■ **Задания**
1. Перескажите в виде краткого списка абзац беседы о московской биеннале, начинающийся словами «Есть очень разные модели крупных событий». Сохраните все главные факты.
2. Почему, по словам О. Кулика в беседе о московской биеннале, при обычной схеме выставки невозможно выявить позицию художника? Ответьте в одном–трех предложениях.
3. Продолжите беседу о московской биеннале, начиная сразу после ее последней реплики.

Л. Евзович: Ты заговорил о миссии! Итак, биеннале должна носить мессианский характер!
«ХЖ»: Друзья, вы на удивление единодушны, но в одном моменте ваши позиции, кажется, не совпадают. Олег говорит о России как о мистическом месте разрешения противоположностей... В то время как Лев сказал, что будет интересно не столько разрешение, сколько предъявление противоположностей в их конфликтности и неразрешимости...
Л. Евзович: Безусловно. Вообще русская традиция конфликтна: здесь делается интересно, когда начинается конфликт. Потому что когда Россия засыпает, она превращается в дохлую провинцию, и, кстати, сейчас существует опасность, что местная художественная ситуация может впасть именно в это состояние. Поэтому ее нужно как-то будировать, в том числе с помощью биеннале.
Подходы к проектированию
«ХЖ»: Есть очень разные модели крупных событий. Документа, например, каждый раз ставит задачи дискурсивного исчерпания половины десятилетия, и это всегда мощный центральный проект. Венецианская биеннале – это скорее выставка достижений и комплексный проект. Лионская биеннале обладает исследовательской жилкой, а Манифеста претендует на показ новейших тенденций. Если спецификой будущего московского проекта станет предъявление контрастных позиций, то остается проблема – как их предъявить?
О. Кулик: У меня есть конкретное предложение. Многие художники, в том числе и я, мечтают, участвуя в Большом проекте, представить не один проект, а как бы законченную систему. Кстати, в этом смысле художник одновременно выступает и куратором. Давно ясно, что один куратор не справляется с большой биеннале, поэтому он приглашает много кураторов, которые между собой распределяют ответственность за высказывание. Но ведь носителями конкретных, авторских и сильных позиций являются и художники. Поэтому можно пригласить, скажем, 10 художников, каждый из которых представляет собой некую ясную, законченную позицию. Ведь в мире существуют художники с предельно заостренными темами, как Ханс Хааке, Дэмиан Херст или Илья Кабаков, например.
Л. Евзович: Ты предлагаешь скорее «пенсионный» состав художников.
О. Кулик: Хорошо, давайте возьмем молодых, но, как мне кажется, это разделение вообще нужно снять. Если мы говорим о конфликте позиций, то нужно расписать эти позиции и под каждой подобрать имя. Десять позиций – десять имен. Допустим, обозначается тема – «Преодоление антропоморфности», так я знаю десять художников, которые работают с этой темой, и, если бы состоялась такая выставка, для меня это был бы высший момент блаженства. Но ведь этого никогда не делается! Идеи могут быть разными, но схема остается все той же: приглашается много художников, несколько звезд, а тему придумывает куратор. Выявить позицию в таком выставочном контексте невозможно: по одной работе, если ты не знаешь хорошо этого автора, невозможно понять, что он за художник. Но если ты даешь возможность художнику вместить в проект свой мир, он в нем все же будет адекватен себе. Все это абсолютно соответствует фрагментарному западному мышлению.
«ХЖ»: Но как предъявить этих отобранных художников, чтобы это не стало десятью персональными выставками?
О. Кулик: Это уже задача куратора...

■ **Исходные данные**

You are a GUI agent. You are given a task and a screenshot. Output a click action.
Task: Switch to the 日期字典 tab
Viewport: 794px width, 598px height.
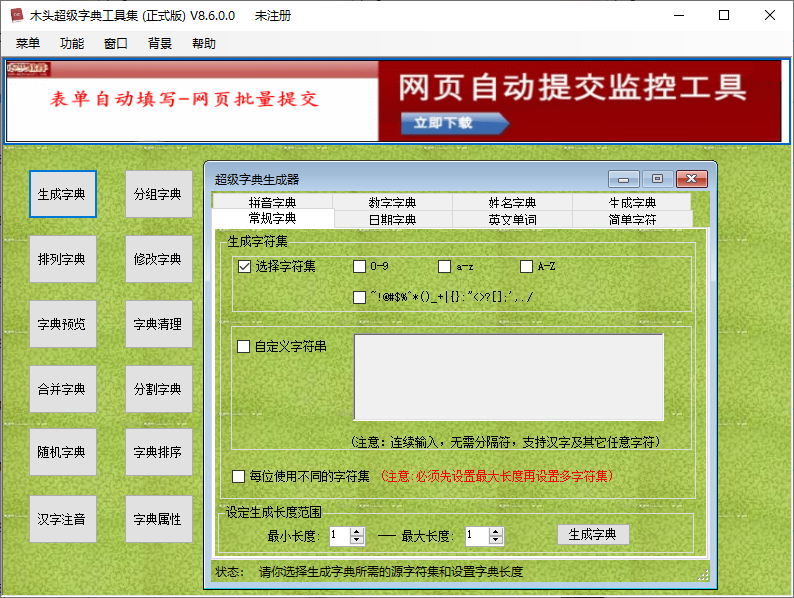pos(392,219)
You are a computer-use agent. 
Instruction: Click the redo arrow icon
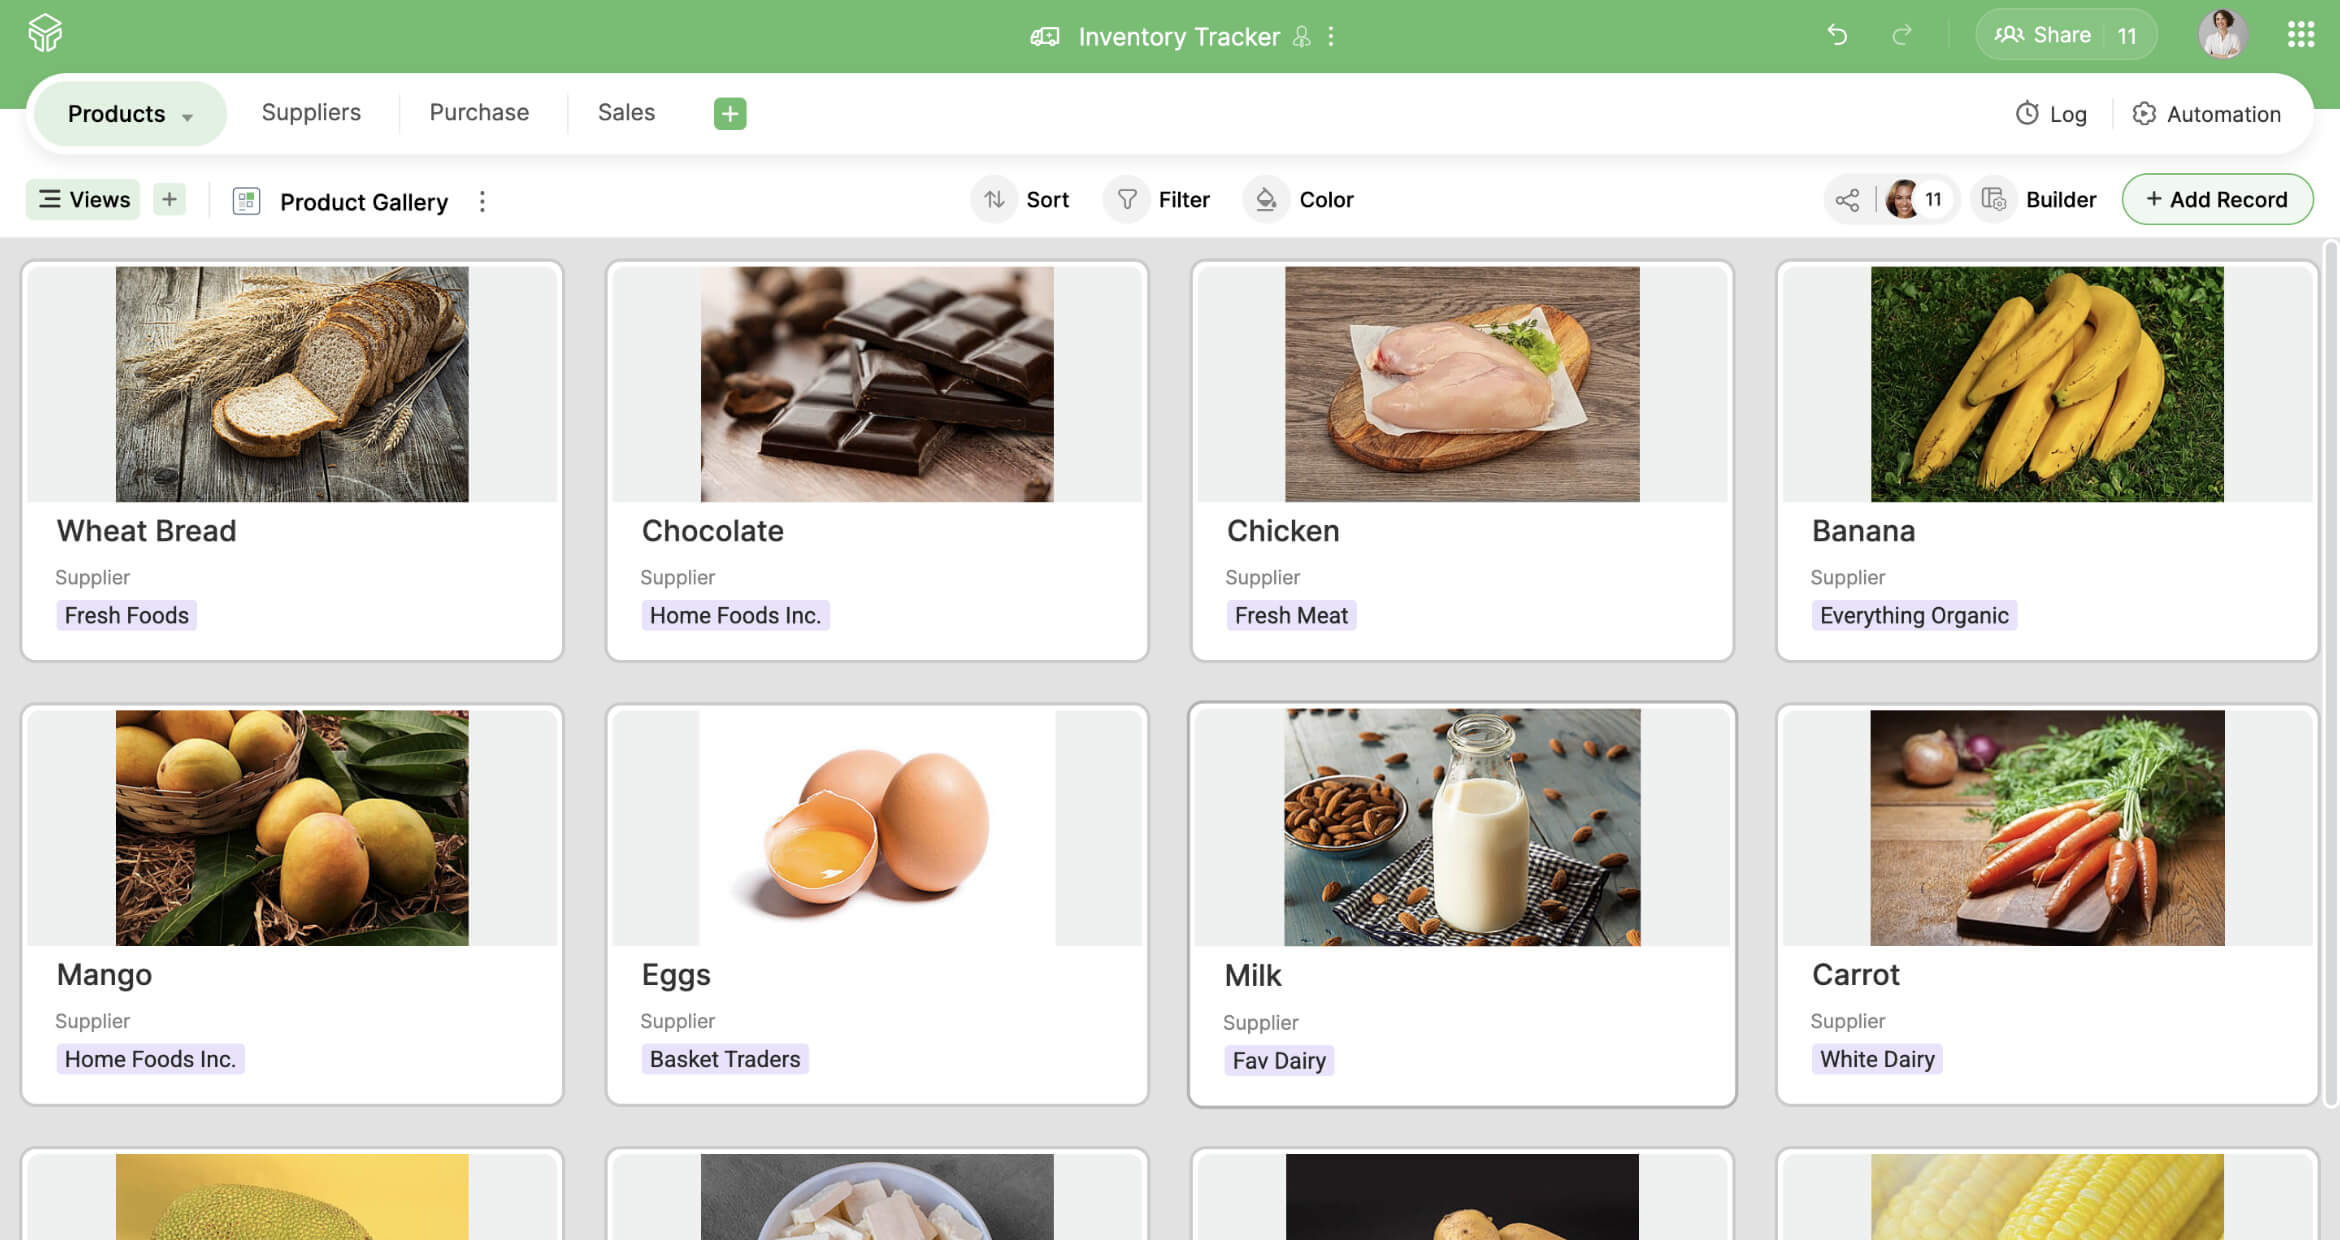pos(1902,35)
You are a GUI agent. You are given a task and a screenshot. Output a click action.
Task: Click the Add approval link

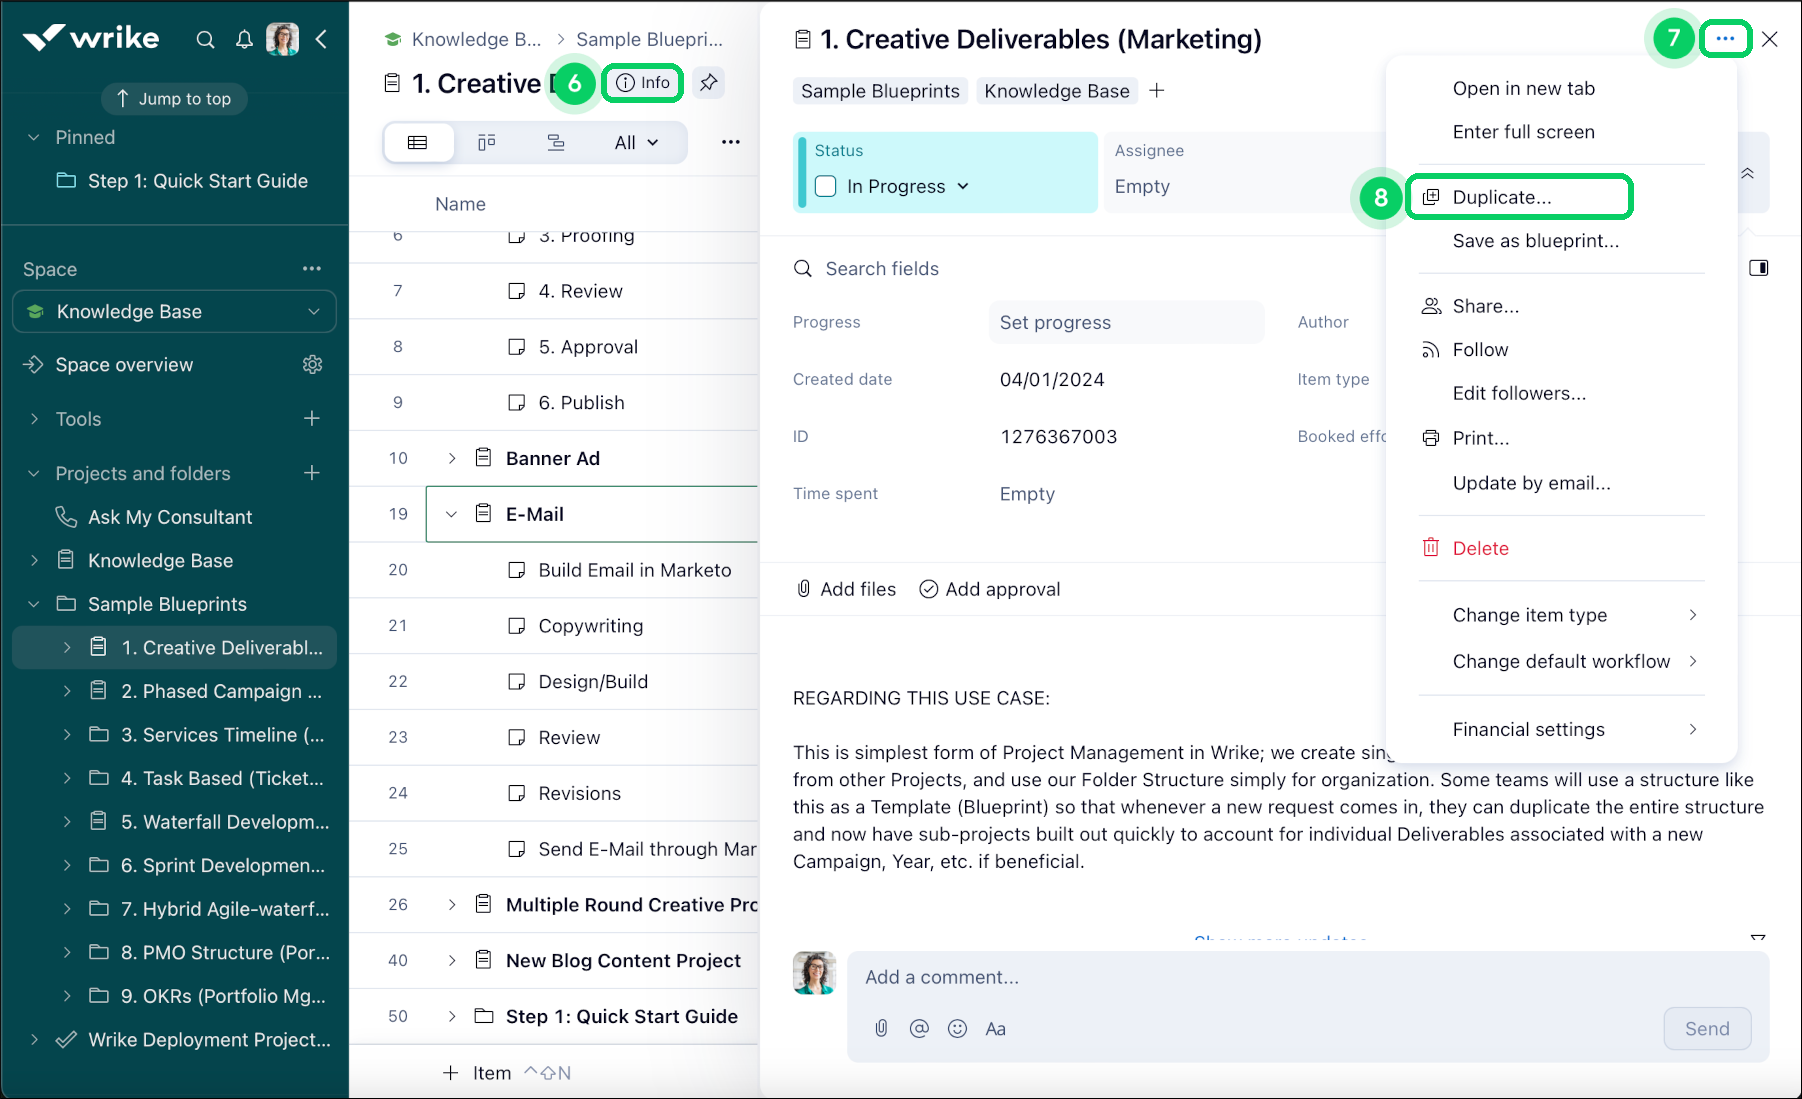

■ **Ответы**
1.
- Документа каждый раз ставит задачу дискурсивно исчерпать половину десятилетия, и это всегда мощный центральный проект.
- Венецианская биеннале — скорее выставка достижений и комплексный проект.
- Лионская биеннале отличается исследовательской жилкой.
- Манифеста претендует на показ новейших тенденций.
- Если специфика московского проекта — предъявление контрастных позиций, остается проблема, как их предъявить.

2. По одной работе, если хорошо не знаешь автора, невозможно понять, что он за художник. Обычно приглашают много художников и несколько звезд, а тему придумывает куратор, поэтому каждый художник представлен лишь фрагментарно.

3.
Л. Евзович: Я готов согласиться, что биеннале лучше строить по принципу меньшего количества единиц...
О. Кулик: Представляешь, какой кайф, когда на биеннале всего десять художников! Ведь когда ты приезжаешь на биеннале, у тебя же нет цели посмотреть 150 художников.
Л. Евзович: А вот как раз с этим я не согласен: 10 художников – это 10 персональных выставок, а не позиций. Оптимальное число, мне кажется, 20 – 30, но не больше 50 точно.
О. Кулик: У кого-то ведь можно взять и старые работы. На мой взгляд, было бы очень интересно сделать выставку Гелия Коржева или Рокуэлла Кента, например. Это же тоже позиция!
Л. Евзович: Мне кажется, у тебя все время проскальзывает не фестивально-биеннальная программа, а музейная. На мой взгляд, если присутствует семь позиций, они не должны быть означены семью художниками, особенно того поколения, с которым все уже понятно. Каждая позиция должна быть представлена двумя, максимум тремя художниками, чтобы она была выражена в разных языках, с разными оттенками – тогда она и становится позицией. И конечно, нужно звать так называемых «mid-career artist» – художников, которые уже артикулированы, но еще сохраняют свежесть. Не нужно звать молодежь и законченных пенсионеров. В такой схеме работа куратора заключается в определении конфликтных позиций и выборе двух-трех художников, которые могут выражать эти позиции.
«ХЖ»: Однако, сокращение количества участников противоречит важнейшей миссии Большого проекта – информационной.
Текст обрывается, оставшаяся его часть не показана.